Sunday, 18 December 2011

stellar evolution - If a star were to suddenly lose nearly all of its stored heat, would it be able to return to its normal state?

If you suddenly sucked all the heat out of a normal star like the Sun, nuclear reactions would cease, the gas pressure would fall to zero. The star would collapse, initially on a freefall timescale (about 1 hour for the Sun).



The released gravitational potential energy would half be radiated away and half would go into re-heating the interior. The temperature would rapidly rise, the collapse would be halted, nuclear reactions would restart, the star would slowly expand again and a thermal and hydrostatic equilibrium should be restored on a Kelvin-Helmholtz timescale (about 10 million years for the Sun).



One way to see this, is to compare the current thermal content of a star with its capacity for generating new heat by nuclear reactions. e.g. approximate the Sun as a uniform ball of ideal gas at an average temperature of a few million degrees. The thermal content is roughly $10^{41}$ J. The Sun generates this much energy in nuclear reactions in only 8 million years - coinciding with the timescale to reestablish an equilibrium. Or you could compare it with the gravitational potential energy of around $2times 10^{41}$ J. i.e. There is enough gravitational potential energy to reheat the Sun.

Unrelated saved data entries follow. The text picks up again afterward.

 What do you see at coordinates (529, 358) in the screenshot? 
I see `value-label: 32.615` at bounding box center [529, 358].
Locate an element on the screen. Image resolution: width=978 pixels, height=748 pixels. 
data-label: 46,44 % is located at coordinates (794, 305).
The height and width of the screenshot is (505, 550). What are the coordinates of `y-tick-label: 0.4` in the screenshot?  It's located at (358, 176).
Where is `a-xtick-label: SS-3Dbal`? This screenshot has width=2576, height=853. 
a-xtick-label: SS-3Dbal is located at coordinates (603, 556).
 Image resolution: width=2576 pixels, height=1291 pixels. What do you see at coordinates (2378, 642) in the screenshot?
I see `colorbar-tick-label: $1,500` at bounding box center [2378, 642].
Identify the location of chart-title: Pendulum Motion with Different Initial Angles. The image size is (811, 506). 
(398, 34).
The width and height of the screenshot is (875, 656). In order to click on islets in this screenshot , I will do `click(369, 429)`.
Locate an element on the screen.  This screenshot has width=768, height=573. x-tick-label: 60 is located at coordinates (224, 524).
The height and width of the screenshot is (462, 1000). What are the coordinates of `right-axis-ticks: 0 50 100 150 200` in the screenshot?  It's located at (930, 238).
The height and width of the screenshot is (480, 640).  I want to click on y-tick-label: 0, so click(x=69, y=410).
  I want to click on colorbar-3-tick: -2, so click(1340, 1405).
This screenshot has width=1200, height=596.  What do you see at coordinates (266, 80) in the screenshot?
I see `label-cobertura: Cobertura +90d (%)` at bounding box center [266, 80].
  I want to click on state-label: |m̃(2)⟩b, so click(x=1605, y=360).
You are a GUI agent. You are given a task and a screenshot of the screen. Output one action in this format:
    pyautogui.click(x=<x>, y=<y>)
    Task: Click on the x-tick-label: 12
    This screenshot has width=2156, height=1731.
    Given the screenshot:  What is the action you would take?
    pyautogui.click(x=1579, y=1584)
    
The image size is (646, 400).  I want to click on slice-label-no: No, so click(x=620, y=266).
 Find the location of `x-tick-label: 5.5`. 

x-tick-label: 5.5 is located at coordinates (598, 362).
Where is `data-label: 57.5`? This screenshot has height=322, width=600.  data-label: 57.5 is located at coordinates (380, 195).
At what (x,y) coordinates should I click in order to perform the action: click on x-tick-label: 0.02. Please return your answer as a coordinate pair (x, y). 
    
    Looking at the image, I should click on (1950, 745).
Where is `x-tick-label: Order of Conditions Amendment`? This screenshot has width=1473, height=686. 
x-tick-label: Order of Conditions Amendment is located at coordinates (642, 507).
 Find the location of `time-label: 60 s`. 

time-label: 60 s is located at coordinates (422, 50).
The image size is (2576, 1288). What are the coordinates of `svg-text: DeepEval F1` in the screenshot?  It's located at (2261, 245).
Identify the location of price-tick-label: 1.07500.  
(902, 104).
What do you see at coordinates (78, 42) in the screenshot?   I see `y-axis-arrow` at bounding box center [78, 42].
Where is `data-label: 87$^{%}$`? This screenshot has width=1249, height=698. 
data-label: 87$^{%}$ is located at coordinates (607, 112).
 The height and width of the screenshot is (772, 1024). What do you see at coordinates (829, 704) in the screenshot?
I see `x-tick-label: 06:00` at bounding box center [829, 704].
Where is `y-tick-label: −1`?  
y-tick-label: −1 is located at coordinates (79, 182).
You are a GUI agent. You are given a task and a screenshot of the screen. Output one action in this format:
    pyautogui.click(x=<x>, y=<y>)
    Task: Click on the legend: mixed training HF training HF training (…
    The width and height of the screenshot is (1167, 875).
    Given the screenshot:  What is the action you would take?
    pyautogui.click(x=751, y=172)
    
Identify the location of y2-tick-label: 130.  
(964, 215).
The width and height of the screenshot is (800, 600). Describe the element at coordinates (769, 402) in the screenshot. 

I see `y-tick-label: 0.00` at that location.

However, not everything would be a continuation. The collapse and reheating would be similar to the star repeating its pre main sequence phase. During this phase the star becomes fully convective and so the core material would get completely mixed with the rest of the star again. This would have the effect of rejuvenating the star as a new zero age main sequence star, but with a slightly higher helium abundance.